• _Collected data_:
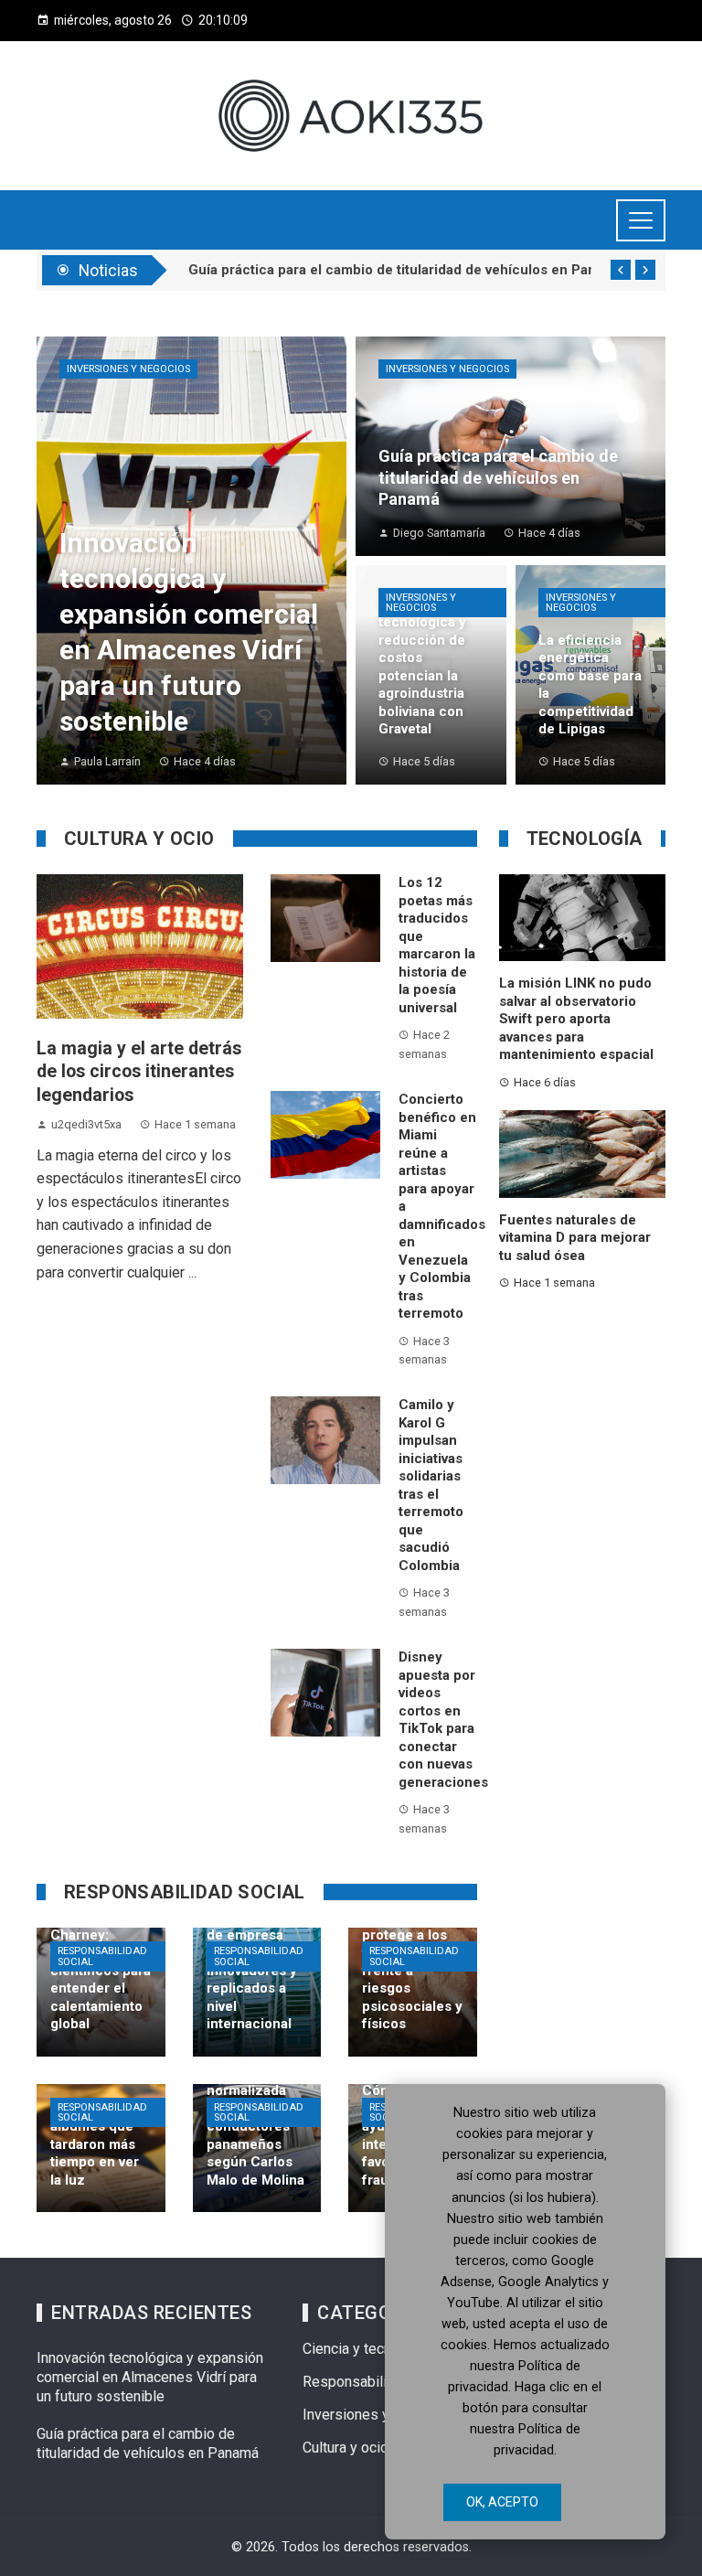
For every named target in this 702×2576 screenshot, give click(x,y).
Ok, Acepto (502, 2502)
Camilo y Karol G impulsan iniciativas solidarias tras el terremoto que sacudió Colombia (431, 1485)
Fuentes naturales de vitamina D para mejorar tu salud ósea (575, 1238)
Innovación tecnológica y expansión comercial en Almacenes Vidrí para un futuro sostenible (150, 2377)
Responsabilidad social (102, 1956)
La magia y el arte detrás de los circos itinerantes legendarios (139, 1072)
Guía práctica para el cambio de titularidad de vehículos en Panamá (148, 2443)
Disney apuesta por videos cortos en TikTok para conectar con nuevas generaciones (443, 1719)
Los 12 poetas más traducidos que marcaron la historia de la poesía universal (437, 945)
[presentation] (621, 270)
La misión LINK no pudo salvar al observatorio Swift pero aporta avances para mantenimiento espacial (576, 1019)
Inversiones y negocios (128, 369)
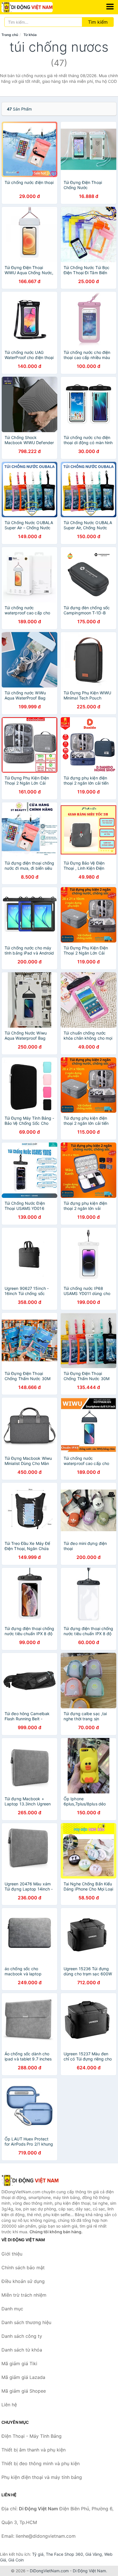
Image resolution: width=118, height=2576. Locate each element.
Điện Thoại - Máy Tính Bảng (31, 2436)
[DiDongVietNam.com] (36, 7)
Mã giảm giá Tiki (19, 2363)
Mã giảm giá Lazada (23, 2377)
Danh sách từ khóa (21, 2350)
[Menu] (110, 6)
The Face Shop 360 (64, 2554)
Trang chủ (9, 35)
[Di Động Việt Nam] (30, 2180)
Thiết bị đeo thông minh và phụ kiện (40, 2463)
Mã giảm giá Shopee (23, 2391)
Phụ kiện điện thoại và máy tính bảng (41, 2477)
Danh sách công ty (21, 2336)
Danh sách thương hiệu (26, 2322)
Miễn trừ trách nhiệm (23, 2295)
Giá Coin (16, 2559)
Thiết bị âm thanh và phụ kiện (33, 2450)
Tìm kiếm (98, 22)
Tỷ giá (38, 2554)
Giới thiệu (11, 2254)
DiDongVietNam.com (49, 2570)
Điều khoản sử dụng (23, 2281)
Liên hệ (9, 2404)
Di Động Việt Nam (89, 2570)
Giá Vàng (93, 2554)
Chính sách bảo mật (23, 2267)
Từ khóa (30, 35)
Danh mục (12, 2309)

==

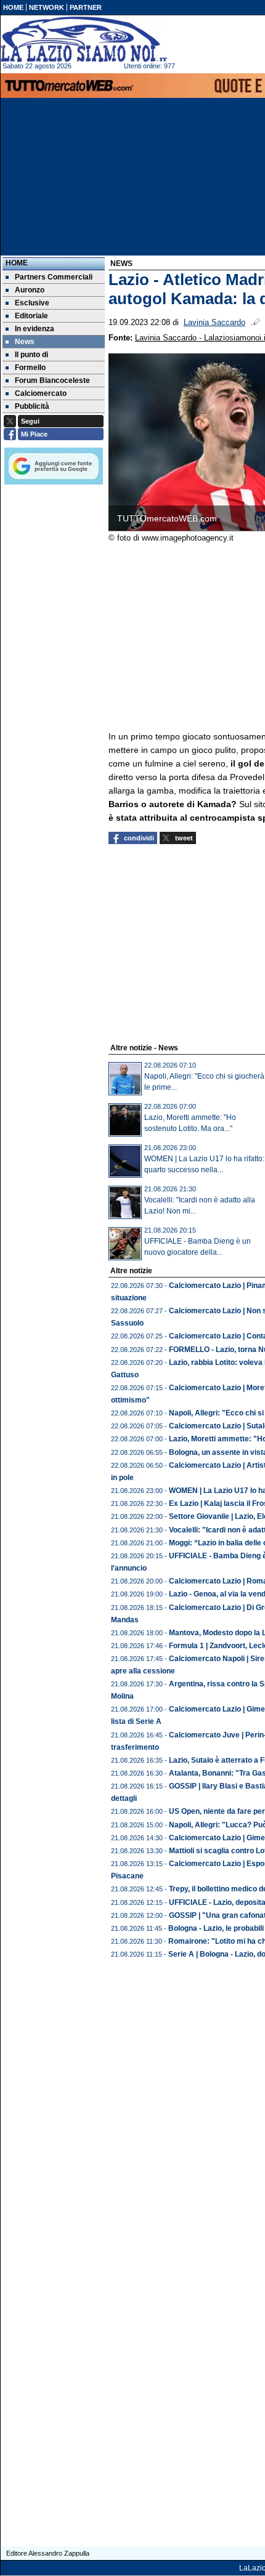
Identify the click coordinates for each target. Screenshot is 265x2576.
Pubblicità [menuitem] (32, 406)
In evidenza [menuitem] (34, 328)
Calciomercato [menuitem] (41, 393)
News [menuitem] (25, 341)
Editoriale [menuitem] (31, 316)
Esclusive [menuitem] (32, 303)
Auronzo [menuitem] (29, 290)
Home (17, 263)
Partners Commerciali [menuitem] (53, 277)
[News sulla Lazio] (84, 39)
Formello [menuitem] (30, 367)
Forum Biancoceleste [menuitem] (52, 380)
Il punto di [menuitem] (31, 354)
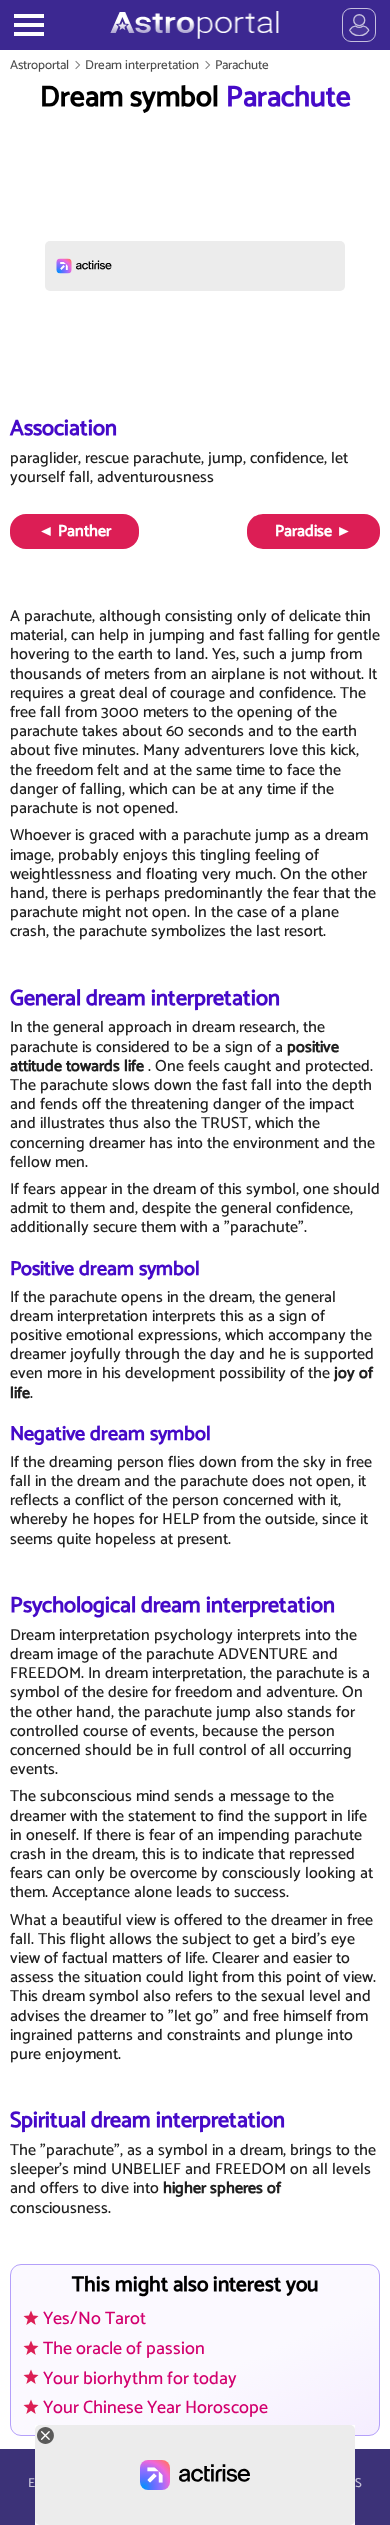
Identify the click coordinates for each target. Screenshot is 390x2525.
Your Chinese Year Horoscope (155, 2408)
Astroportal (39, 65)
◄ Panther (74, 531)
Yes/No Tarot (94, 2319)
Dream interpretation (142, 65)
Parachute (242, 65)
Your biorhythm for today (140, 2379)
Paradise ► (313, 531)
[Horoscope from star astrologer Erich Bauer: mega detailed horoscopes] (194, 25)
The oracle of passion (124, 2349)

• _Work item_: Reproduce the lines of the entries above from the one with "Screenshot is 265x2576." to the one with "Esclusive [menuitem] (32, 303)", both included, exactly and without any other line.

• _Task response_:
Identify the click coordinates for each target. Screenshot is 265x2576.
Pubblicità [menuitem] (32, 406)
In evidenza [menuitem] (34, 328)
Calciomercato [menuitem] (41, 393)
News [menuitem] (25, 341)
Editoriale [menuitem] (31, 316)
Esclusive [menuitem] (32, 303)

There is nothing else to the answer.